Ramadan for those who don’t know, is a month according to the Hijra or Islamic calendar when Muslims all around the world take to abstaining from food, water, sex or anything that includes putting things into the body, from the crack of dawn until the sun sets for a duration of 30 days. It is not a cleanse or a diet, and in fact, because no water is allowed during the day, some might argue that it isn’t really healthy for the physical body. One can also argue that constantly being on one cleanse or another through the year isn’t really a sign of a sound mind, so to each their own. Ramadan is more a mental, emotional and spiritual practice.

 

During the evenings, there is a strong focus on community where people often gather for Iftar (breaking of fast) and big prayer gatherings, either at home or at the mosque. A lot of people have the view that once the sun goes down we gorge ourselves until we can’t move anymore and although this isn’t necessarily true, I do believe that we perpetuate this belief.

 

There is so much more to this month.

 

Different cultures around the world ‘teach’ Ramadan in different ways. It is only compulsory to Muslims once they have reached puberty, and only then if they are sound of mind and healthy. In my culture, the Malay culture (my name is Azra and it’s not because I had some hippy parents who decided to give me a unique name), we start ‘playing’ with fasting at about the age of 9. We might go a few hours from 9:00am – 12:00noon and then with time extend it. By the age of 12, most of us are comfortable doing it all day.

 

My own understanding of this month has taken on it’s own form of yoga and has changed with the years. When I was a child, I fasted out of the fear that if I didn’t fast, then I wouldn’t get to celebrate Eid, the celebration at the end of Ramadan. After my grandmother passed, I didn’t care about Eid anymore but I fasted out of the fear of getting roasted in hell if I didn’t and I pretended that Eid mattered because it was supposed to. While I was in Malaysia, it was the family thing to do, then my first couple of years here, I had friends from Pakistan and Indonesia who did it with me. Then there were a couple of years when I didn’t participate at all.

# Rows
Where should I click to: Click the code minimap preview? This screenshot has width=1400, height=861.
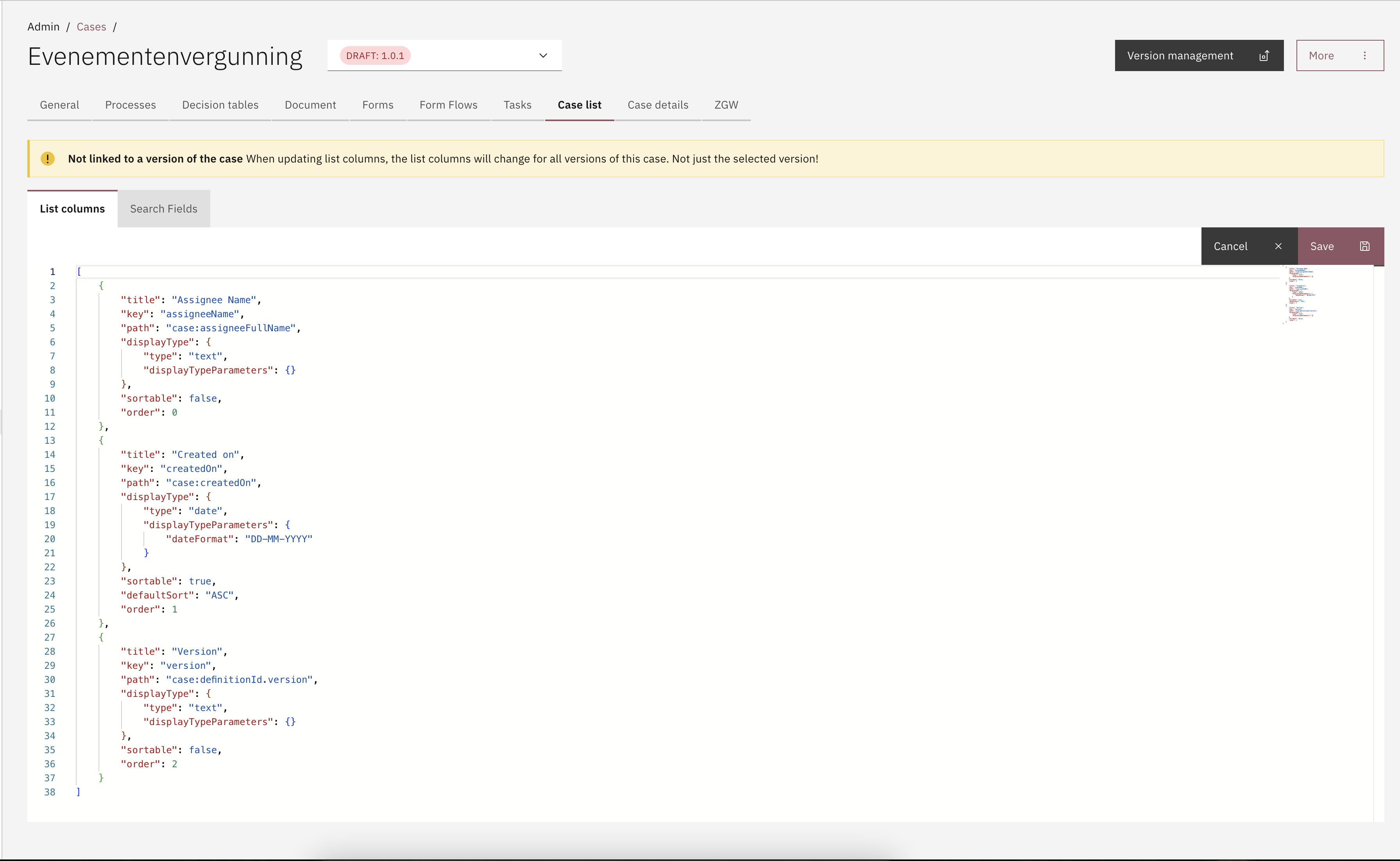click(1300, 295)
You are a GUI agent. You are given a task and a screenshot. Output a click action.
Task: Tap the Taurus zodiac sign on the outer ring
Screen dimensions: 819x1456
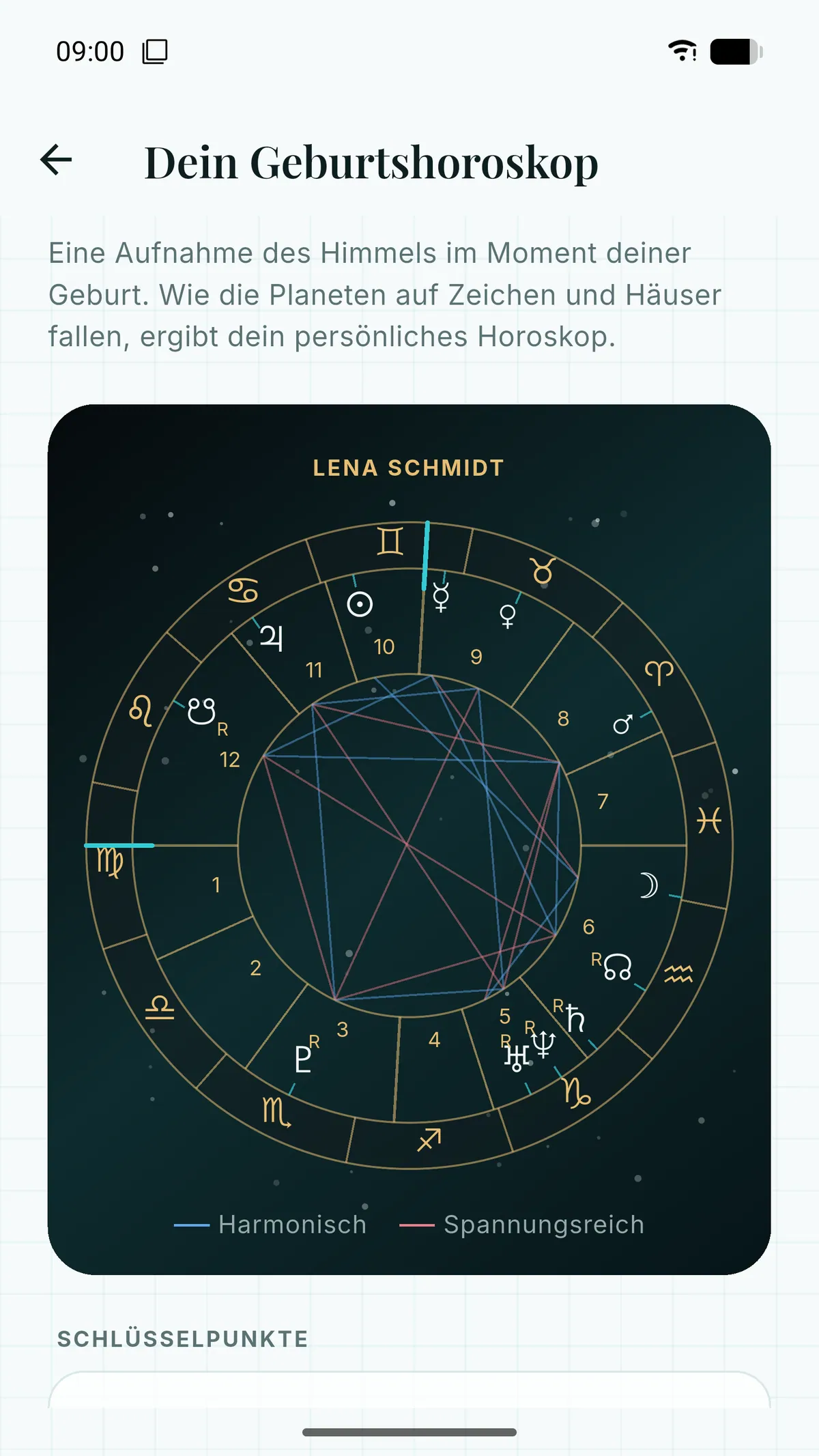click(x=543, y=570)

# To be done
[a] Please reproduce the section of the Ramadan piece that opens with the words "My own understanding" and closes with "participate at all.".
[b] Write the next stretch of the personal piece on Ramadan, starting right after its final sentence.

# Results by task
[a]
My own understanding of this month has taken on it’s own form of yoga and has changed with the years. When I was a child, I fasted out of the fear that if I didn’t fast, then I wouldn’t get to celebrate Eid, the celebration at the end of Ramadan. After my grandmother passed, I didn’t care about Eid anymore but I fasted out of the fear of getting roasted in hell if I didn’t and I pretended that Eid mattered because it was supposed to. While I was in Malaysia, it was the family thing to do, then my first couple of years here, I had friends from Pakistan and Indonesia who did it with me. Then there were a couple of years when I didn’t participate at all.

[b]
 

In the last couple of years however as my yoga practice deepened, it has taken on a different meaning to me. Ramadan for me is a part of my life, a part of practice. It is this month in the year that I pull myself back and spend more time than usual in quiet contemplation. As it is winter, the crack of dawn here is at around 5:30am, so I am awake at around 4:00am. In this silence, I have my morning meal, write in my journal, meditate and at around 5:30am, start a slow yoga practice.

 

My practice in this month changes. It is more sensitive and compassionate, and I go into poses in degrees instead of just jumping in. I modify where I wouldn’t usually and take rests when I feel they are needed. It is true that when you have less fuel, you have less energy, but I’ve also learned, that the less you move, the ‘heavier’ you will feel and in winter, it is this movement that keeps you warm. I remember when I was in university in Malaysia and most of the boys would disappear during the daytime in Ramadan (sleeping) only to emerge when the sun was about to come down. It’s great on paper, but really it makes you more lethargic than just going about your business.

 

And you are meant to go on like you are not fasting anyway.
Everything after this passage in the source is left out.